Еще в Негласном комитете Чарторыский выступал за боле решительное противодействие Наполеону. Его поддерживали …Строганов и Новосильцев. Даже русский посол в Париже отметил возрастание роли Чарторыского в русской внешней политике. Но для того времени это было преувеличение, т.к. князь еще не был членом коллегии. Когда он стал товарищем министра его влияние стало действительно очень большим. Товарищи министров было ближе у царю, чем сами министры. Т.к. было посредникам между главами ведомств и монархом.

Противниками Чарторыского выступали П.А. Толстой, П.П. Долгорукий, мать императора, московская аристократия и русские дипломаты, в первую очередь А.И. Морков и А.К. Разумовский. Небольшой кружок друзей Чарторыского из членов Неофициального комитета не всегда мог противостоять их нападкам. Тем не менее, нелюбовь не было преобладающим явлением. На русской службе было немало иностранцев, в том числе и его соотечественники - Ф. и С. Ожаровский, Б. Грохульский, И. Лисовский - в министерстве иностранных дел. До 1805 г. князь Чарторыского не попрекали его польским происхождением. В нем видели "тонкого и глубоко мыслящего дипломата", ценили за близость к царю. Однако единственными настоящими сторонниками Чарторыского, участвующим в реализации его политических проектов было Строганов, Новосильцев, Воронцовы и царь. Высшие слои терпели его лишь под условием поддержки последнего.

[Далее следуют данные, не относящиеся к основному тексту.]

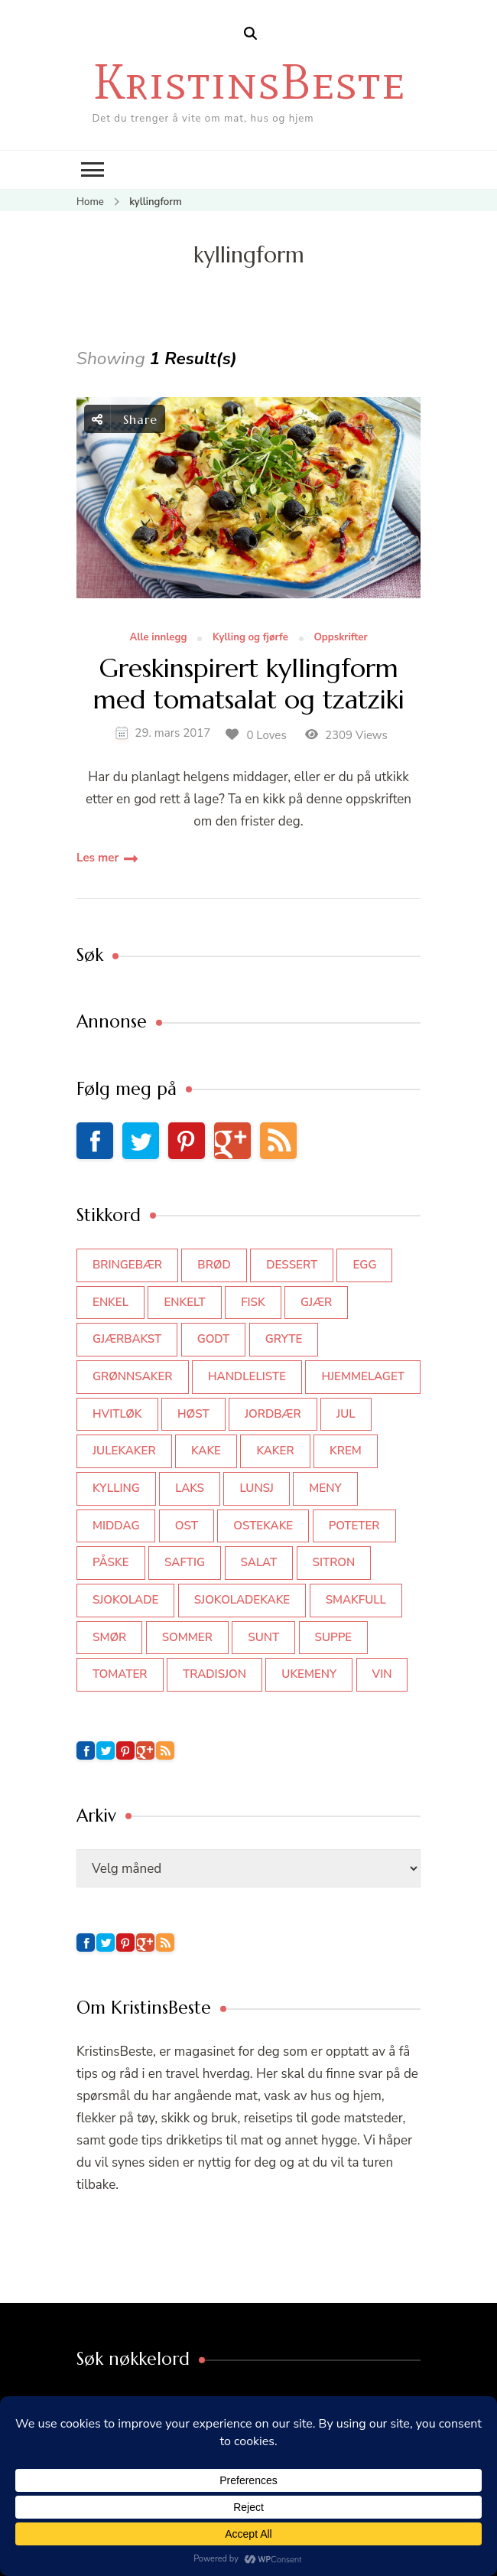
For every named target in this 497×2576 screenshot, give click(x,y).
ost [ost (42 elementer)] (186, 1525)
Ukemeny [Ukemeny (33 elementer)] (308, 1674)
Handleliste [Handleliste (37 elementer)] (247, 1376)
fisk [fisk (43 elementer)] (253, 1302)
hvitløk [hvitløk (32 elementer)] (117, 1414)
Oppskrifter (340, 638)
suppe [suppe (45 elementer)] (333, 1637)
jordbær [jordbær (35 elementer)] (273, 1414)
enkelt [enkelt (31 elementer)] (184, 1302)
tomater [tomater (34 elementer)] (120, 1674)
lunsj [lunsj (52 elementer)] (256, 1488)
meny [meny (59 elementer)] (325, 1488)
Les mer (97, 857)
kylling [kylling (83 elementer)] (116, 1488)
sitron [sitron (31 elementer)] (334, 1562)
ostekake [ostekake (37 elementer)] (263, 1525)
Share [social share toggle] (125, 419)
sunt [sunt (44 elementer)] (263, 1637)
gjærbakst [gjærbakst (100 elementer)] (127, 1339)
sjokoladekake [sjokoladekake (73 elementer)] (242, 1599)
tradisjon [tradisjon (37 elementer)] (214, 1674)
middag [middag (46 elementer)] (116, 1525)
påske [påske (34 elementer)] (111, 1562)
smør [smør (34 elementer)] (109, 1637)
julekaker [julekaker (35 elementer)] (124, 1450)
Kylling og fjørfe (250, 638)
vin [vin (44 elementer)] (382, 1674)
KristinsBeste (249, 81)
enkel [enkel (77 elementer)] (110, 1302)
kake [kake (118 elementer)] (206, 1450)
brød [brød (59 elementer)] (213, 1264)
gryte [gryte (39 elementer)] (284, 1339)
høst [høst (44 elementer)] (193, 1414)
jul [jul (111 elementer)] (346, 1414)
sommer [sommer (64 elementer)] (187, 1637)
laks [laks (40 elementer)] (189, 1488)
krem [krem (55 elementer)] (346, 1450)
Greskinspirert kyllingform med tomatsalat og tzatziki (248, 684)
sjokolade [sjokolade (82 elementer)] (125, 1599)
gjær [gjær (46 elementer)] (316, 1302)
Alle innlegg (158, 638)
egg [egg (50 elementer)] (364, 1264)
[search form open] (250, 33)
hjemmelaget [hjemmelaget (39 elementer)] (362, 1376)
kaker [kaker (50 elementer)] (275, 1450)
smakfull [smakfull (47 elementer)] (356, 1599)
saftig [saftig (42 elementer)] (184, 1562)
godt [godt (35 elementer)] (213, 1339)
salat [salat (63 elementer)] (259, 1562)
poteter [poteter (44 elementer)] (354, 1525)
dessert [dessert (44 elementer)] (291, 1264)
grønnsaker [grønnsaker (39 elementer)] (133, 1376)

Что касается отношения к Чарторыскому иностранных держав, то Франция после неудачной попытки добиться его расположение, увидела в нем врага. Пруссия сразу же стала интриговать против князя, т.к. не хотела поднимать польский вопрос. Австрия поначалу надеялась на доброжелательства Чарторыского, имея в виду позицию его отца, но сдержанно относилась к его слишком воинственной политике по отношению к Франции. С ним связывали надежды на установление официальных отношений между папским престолом и Россией. Но они не оправдались. Английские представители относились к Чарторыскому положительно, но без особой приязни. Постепенно в Англии начали ценить его все больше. "Таким образом, Чарторыский не был популярен в дипломатических кругах. Это в какой-то степени объясняется сухостью и подчеркнутой вежливостью князя. При этом он не давал голословных обещаний, с помощью которых завоевывают симпатии. Но решающей причиной была деятельность Чарторыского". Европейские дворы подозрительно относились к поляку, возглавлявшему внешнюю политику России, к тому же подозревали не без причину в желании восстановить независимое польское государство.

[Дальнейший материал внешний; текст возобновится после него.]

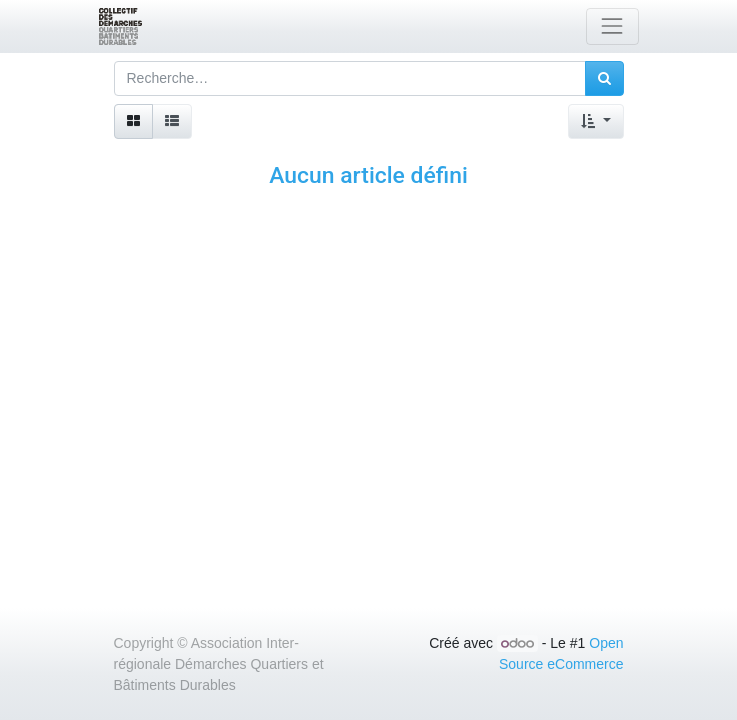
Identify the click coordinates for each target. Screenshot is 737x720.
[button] (595, 121)
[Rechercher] (604, 78)
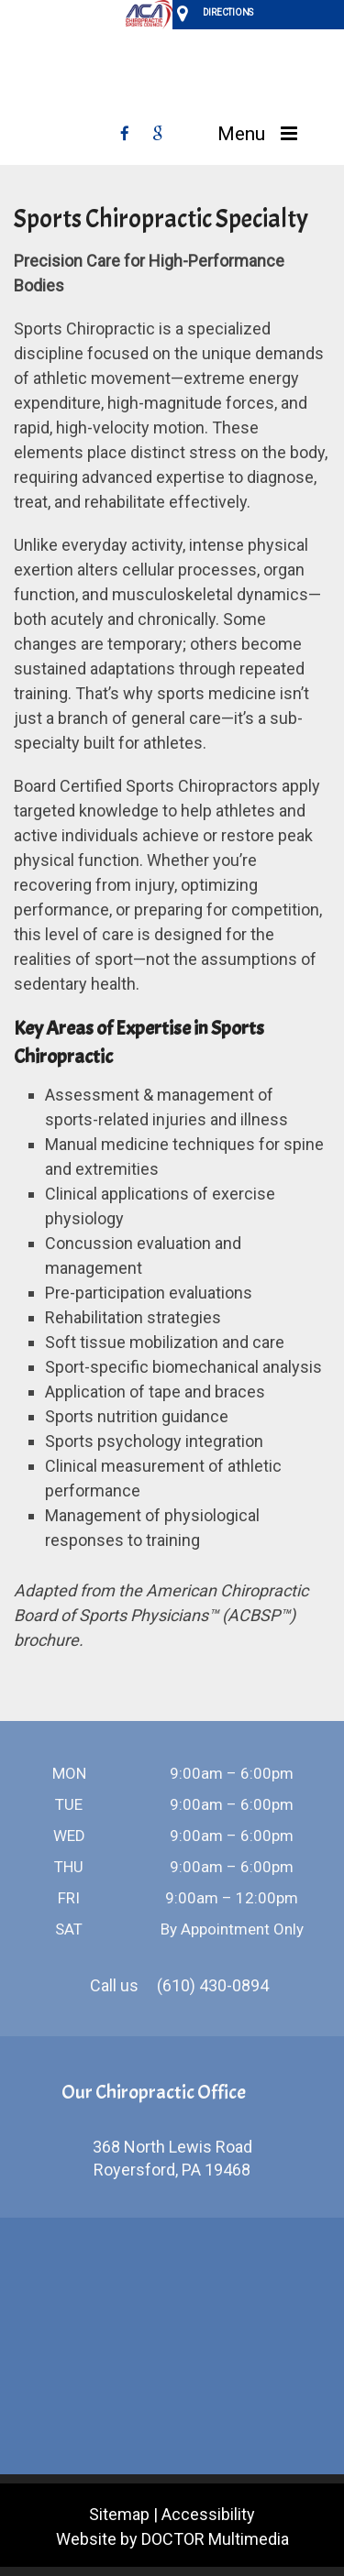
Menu (241, 134)
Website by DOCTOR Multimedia (172, 2539)
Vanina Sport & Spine (172, 82)
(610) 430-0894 (213, 1985)
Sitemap (119, 2514)
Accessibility (208, 2514)
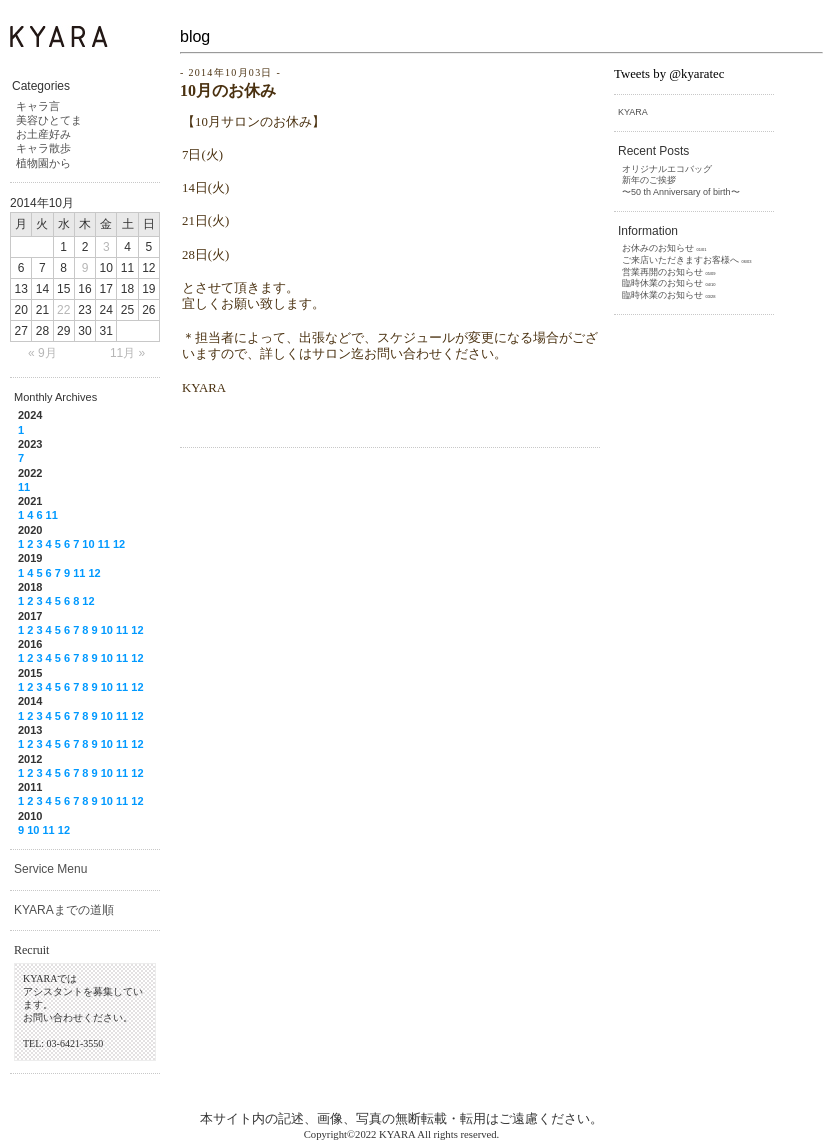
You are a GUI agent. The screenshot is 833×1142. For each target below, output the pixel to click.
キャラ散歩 (43, 148)
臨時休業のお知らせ (662, 283)
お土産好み (43, 134)
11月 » (127, 353)
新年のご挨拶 (649, 180)
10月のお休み (228, 90)
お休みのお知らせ (658, 248)
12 (119, 544)
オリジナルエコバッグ (667, 169)
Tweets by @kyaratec (669, 74)
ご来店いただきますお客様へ (680, 260)
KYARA (633, 112)
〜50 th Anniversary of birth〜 (681, 192)
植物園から (43, 163)
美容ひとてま (49, 120)
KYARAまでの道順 (64, 910)
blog (195, 36)
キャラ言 (38, 106)
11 (24, 487)
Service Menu (50, 869)
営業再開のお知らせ (662, 272)
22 (63, 310)
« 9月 (42, 353)
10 (88, 544)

Принимая пост, Чарторыский не имел четкой программы действий: "у меня не было определенного плана относительно тех услуг, которые смогу оказать Польше в моем новом положении". Его концепция вырисовывалась постепенно, по мере ухудшения русско-французских отношений. Во Франции Чарторыский видел нечто, что шло на смену Австрии и Пруссии. Франко-русское сближение было столь же гибельно, как в свое время сближение этих двух стран с Россией.

Чарторыский был автором "Проекта общей инструкции Министерству иностранных дел" и мемориала "О политической системе, к которой должна стремиться Россия" (с поправками, сделанными рукой Чарторыского и его отца).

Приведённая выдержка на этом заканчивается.